So that you become familiar with the various LINUX system calls and libraries (fork, execl, pipe, create, open, close, dup, stdio, exit), you will write this program in a certain contrived fashion. The program will be invoked as ``driver file1 file2''. Both file arguments are required (print an error message on stderr using fprintf if either argument is missing and then exit(1)). The driver program will open the first file and creat the second file, and dup them down to stdin and stdout. The driver program sets up a pipe and then forks two children.




The first child forked will dup the read end of the pipe down to stdin and then execl the program you have written, count, which will read characters from stdin, count the non-alphabetic ones (see /usr/include/ctype.h), and write all characters out to stdout. The count program uses only stdin and stdout, and only the stdio library routines (see stdio.h) for input and output (see getchar and putchar). The program will print out the final count on stderr using fprintf and then exit(0) when it hits EOF in its input.




The second child forked will dup the write end of the pipe down to stdout and then execl the program you have written, convert, which will read characters from stdin, reverse uppercase and lowercase (again, see ctype.h), and write them all out to stdout. Like count, this program uses only stdin and stdout. Also, it uses only the stdio library routines. The program will exit(0) when it hits EOF in its input.

The reason for creating the children in this order (first the one that reads from the pipe, usually called the second in the pipeline, and then second the one that writes to the pipe, usually called the first in the pipeline -- confusing!!) is that LINUX will not let a process write to a pipe if no process has the pipe open for reading; the process trying to write would get the SIGPIPE signal. So we create first the process that reads from the pipe to avoid that possibility.




Meanwhile, the parent process, the driver, will close its pipe file descriptors and then call wait (see /usr/include/sys/wait.h) twice to reap the zombie children processes when they finish. Then the parent will exit(0).




Remember to close all unneeded file descriptors, including unneeded pipe ones, or EOF on a pipe read may not be detected correctly. Check all system calls for the error return (-1). For all error and debug messages, use ``fprintf(stderr, ...)'' or use the function perror or the external variable errno (see also /usr/include/errno.h). Declare a function to be of type void if it does not return a value, that is, if it is a subroutine rather than a true function. If you absolutely must ignore the output of a system call or function, then cast the call to void.

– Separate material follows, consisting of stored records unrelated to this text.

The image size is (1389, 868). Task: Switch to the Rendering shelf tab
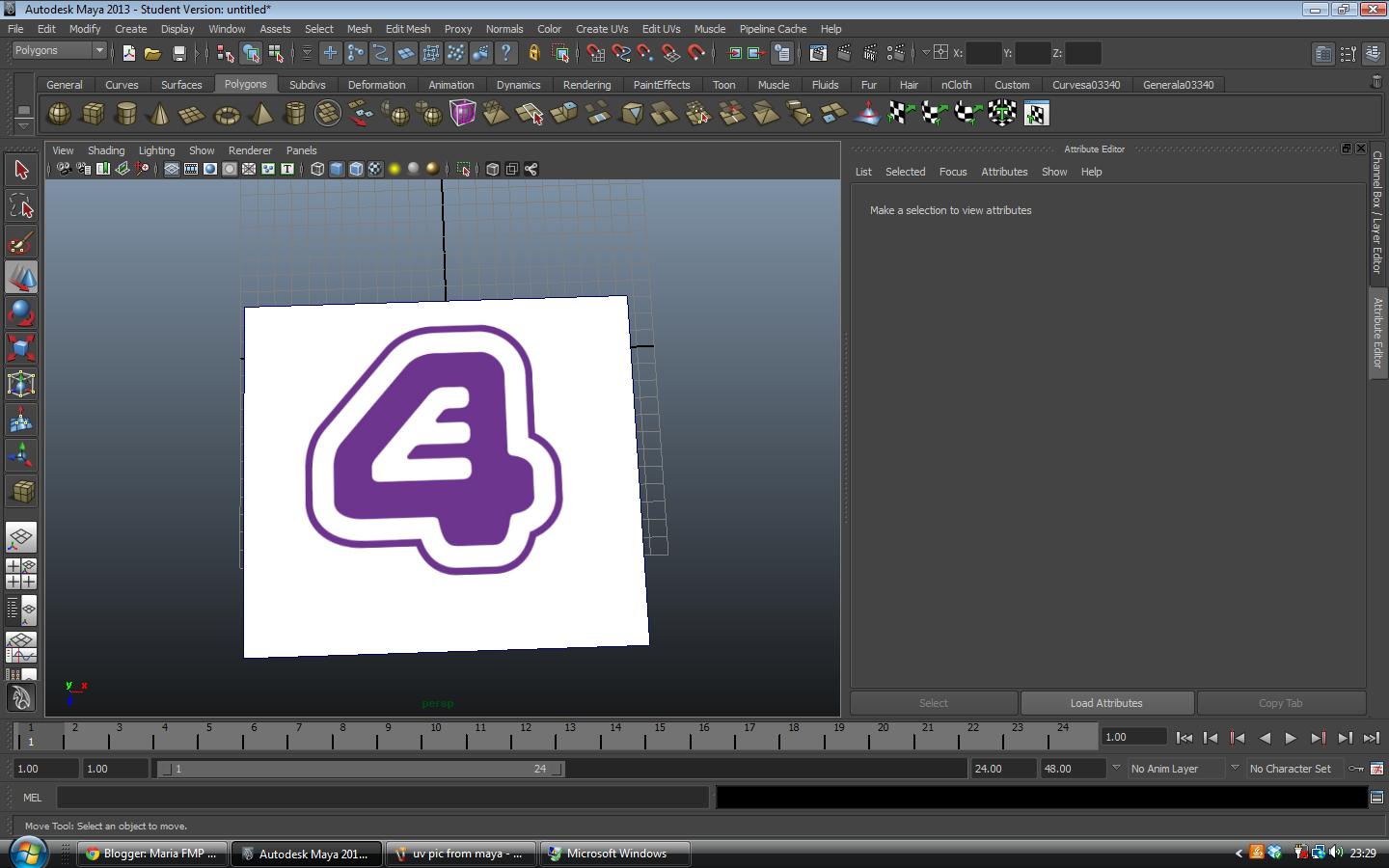point(586,85)
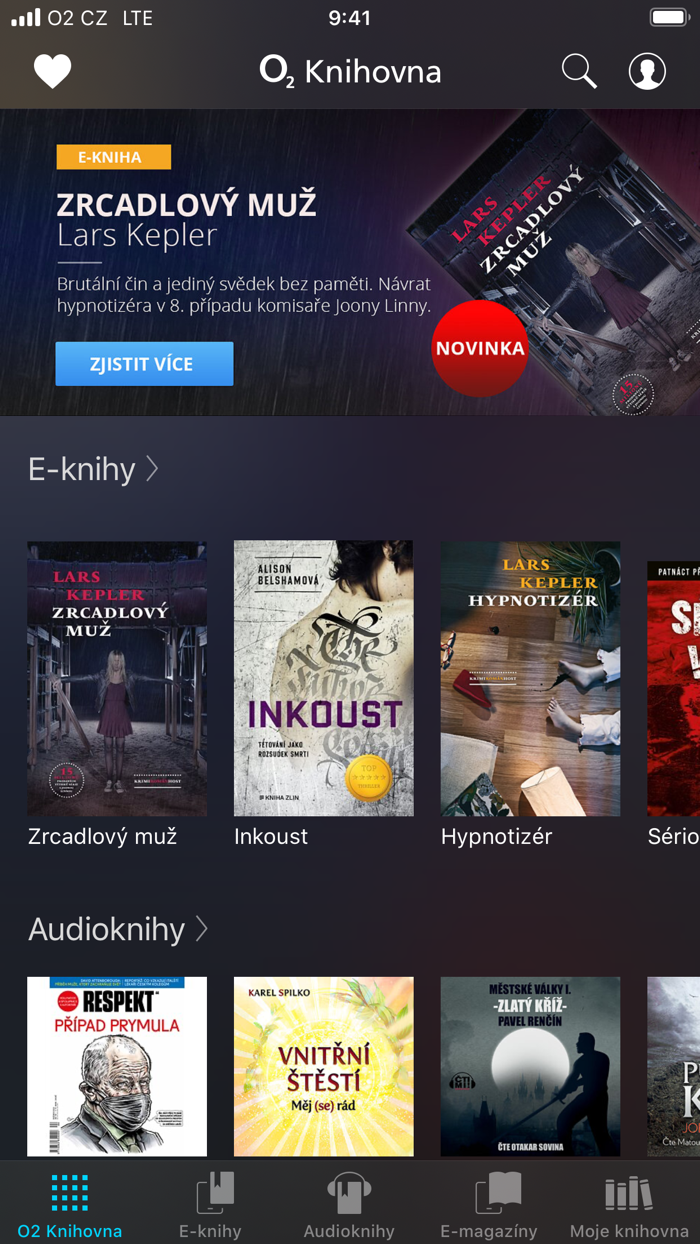Open the Městské války Zlatý kříž audiobook
This screenshot has width=700, height=1244.
point(531,1067)
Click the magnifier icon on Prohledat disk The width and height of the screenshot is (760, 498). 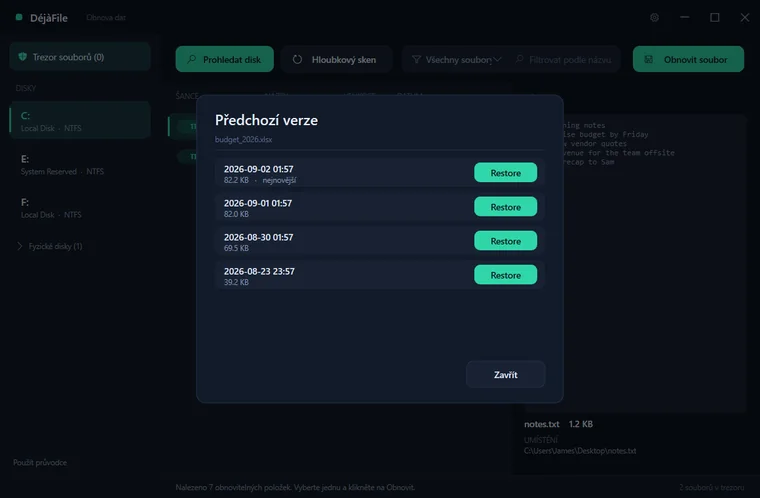coord(192,59)
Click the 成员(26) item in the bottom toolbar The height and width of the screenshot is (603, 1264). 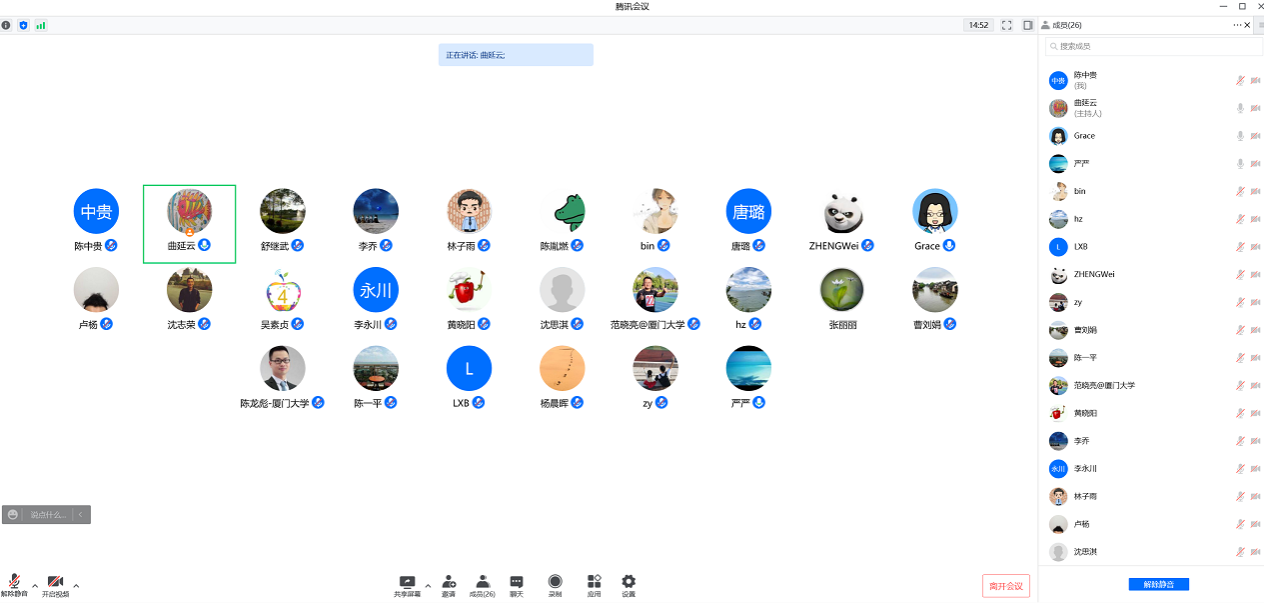point(482,584)
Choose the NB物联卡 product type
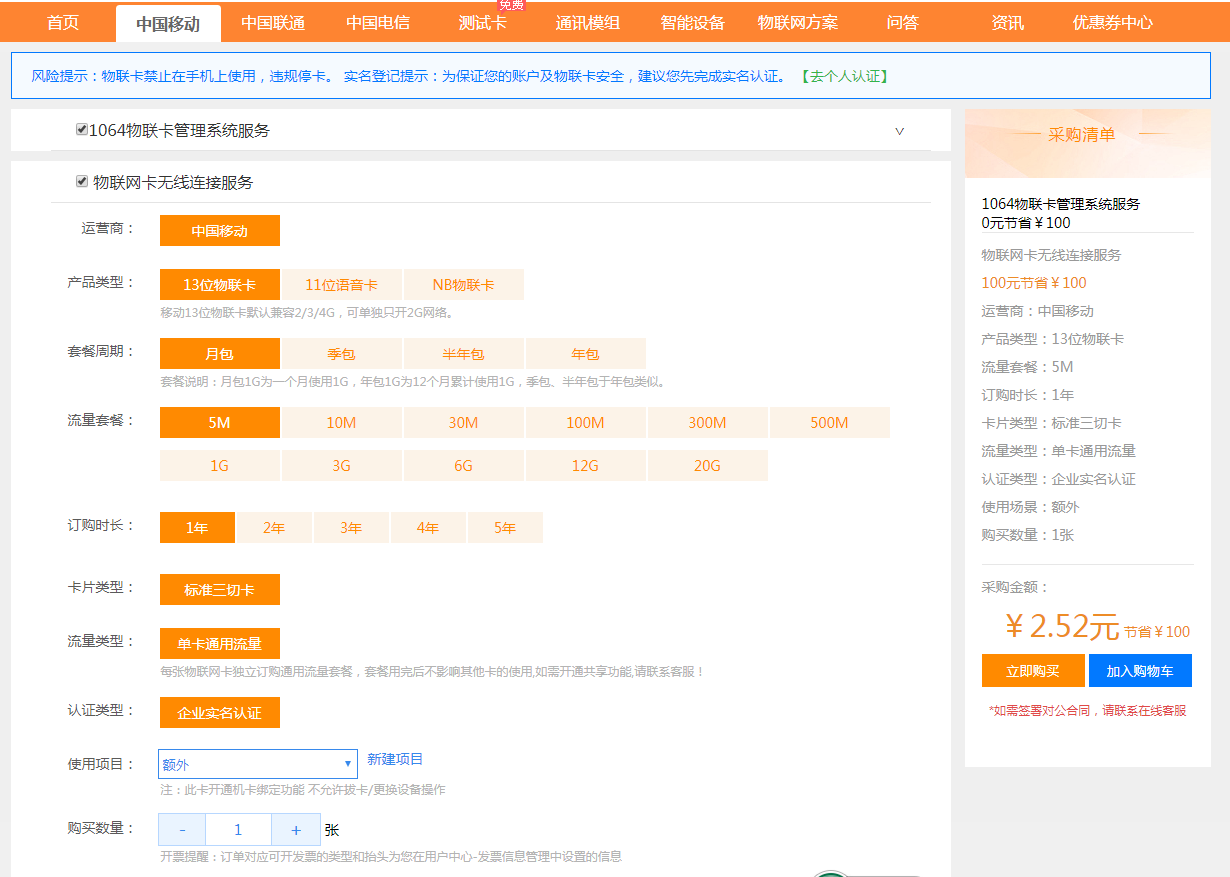This screenshot has width=1230, height=877. (x=463, y=285)
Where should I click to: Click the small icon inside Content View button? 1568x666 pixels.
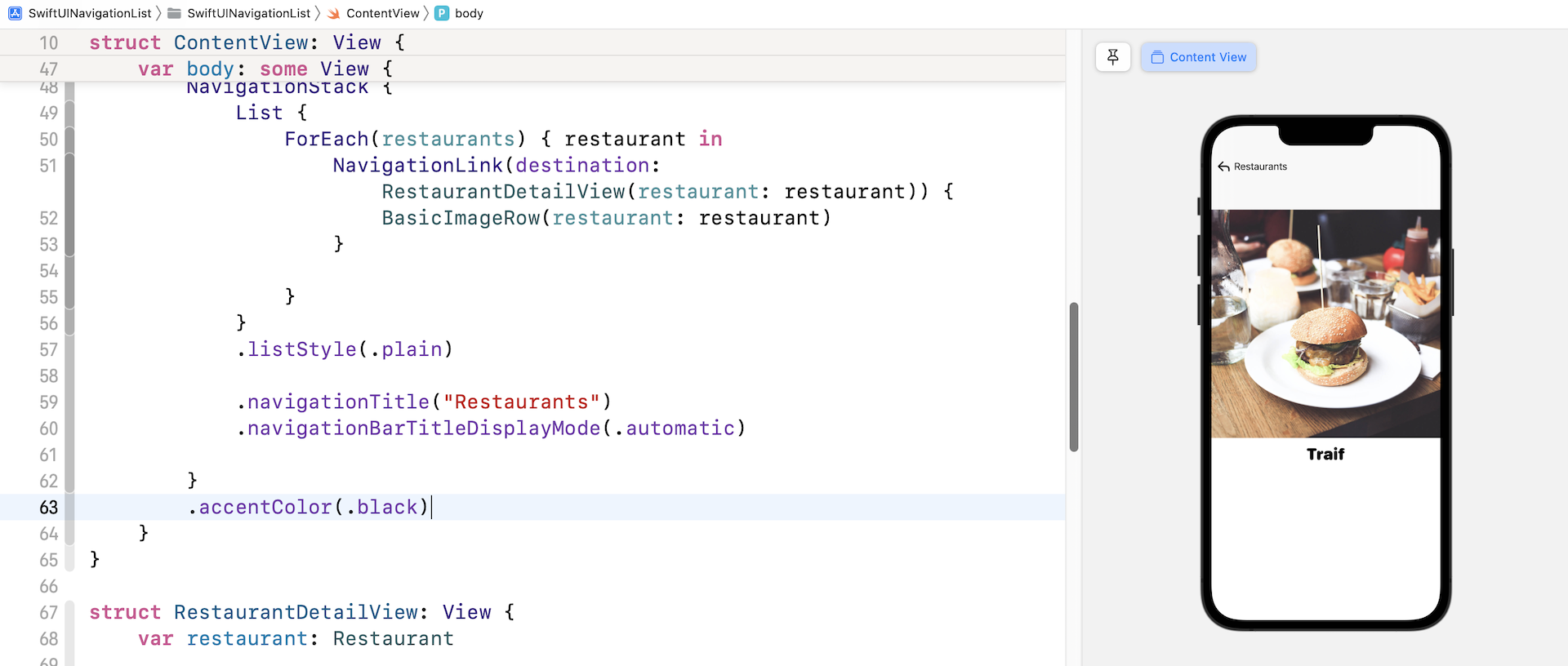(1156, 57)
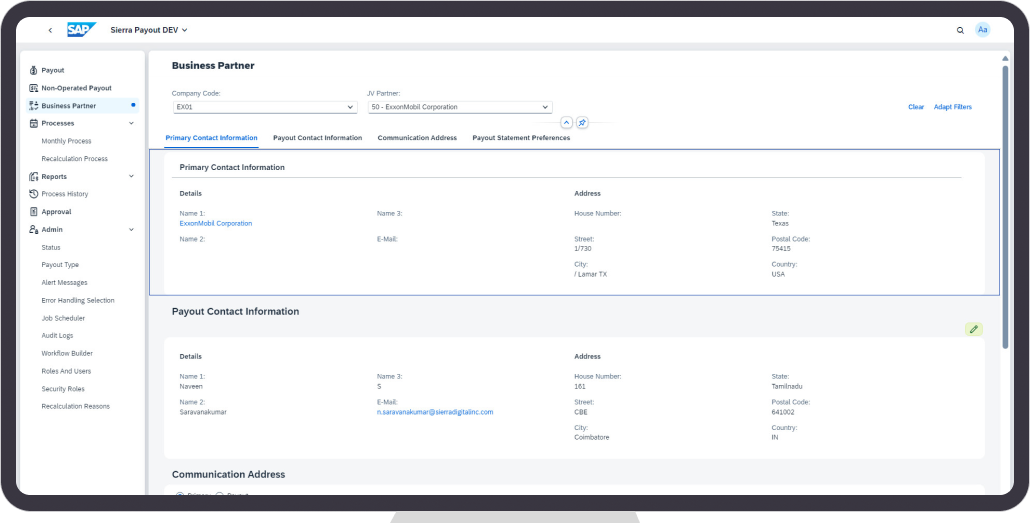
Task: Click the Clear filters button
Action: [x=915, y=107]
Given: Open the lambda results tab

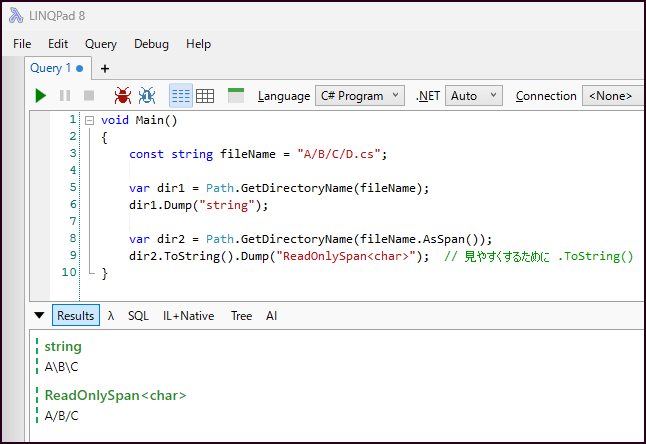Looking at the screenshot, I should point(110,316).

------------------------------------------------------------------------------------------------------




Hints and Notes


Program skeleton




o parent opens file1:




#include <sys/types.h
/* defines O_RDONLY etc. */
#include <fcntl.h
...


/* not fopen */
fd_in = open(argv[1], O_RDONLY);
/* Check fd_in for -1!!! If it is, then the file does not
exist or you do not have read permission. */
o parent creat's file2:







fd_out = creat(argv[2], 0644); /* mode = permissions, here rw-r--r-- */ /* Check fd_out for -1!!! If it is, then the file could not

be created */




o parent uses close and dup so stdin is now file1 (done like children below)




o parent uses close and dup so stdout is now file2: if dup returns -1, then a problem has occurred




o parent calls pipe system call to create pipe file descriptors




o parent forks a child to read from pipe:




this first child manipulates file descriptors use close, dup so stdin is read end of pipe
(see text Figure 1-13, similar to else clause)

/* first child, reads from pipe */

/* second child, writes to pipe */
this first child execs count execl("count", "count", (char *) 0)

execl overlays the child with the binary compiled program in the file given by first argument and the process name becomes the second argument




o parent forks again a child to write to pipe:




this second child manipulates file descriptors use close, dup so stdout is write end of pipe (similar to if clause in text Figure 1-13)



this second child execs convert execl("convert", "convert", (char *) 0)
o parent closes both ends of pipe




o parent waits twice (see text Figure 1-10)




use wait(&status); instead of waitpid(-1, &status, 0); Before compiling and running driver, remember to:
o in count.c: fprintf(stderr, "final count = %d\n", count); o cc -o convert convert.c, and




o cc -o count count.c




The two forks form nested if statements.




pipe(...




if (fork() != 0) { /* parent continues here */




if (fork() != 0) { /* parent continues here */




close(write end of pipe...

wait(...

wait(...




} else {

...

}




} else {




...

}




It is important to check all system calls (open, creat, dup, etc.) for a return value <0, particularly -1, because such a return value means an error has occurred. If you just let your program continues to execute, it will just dump core at some later time and you will not know why.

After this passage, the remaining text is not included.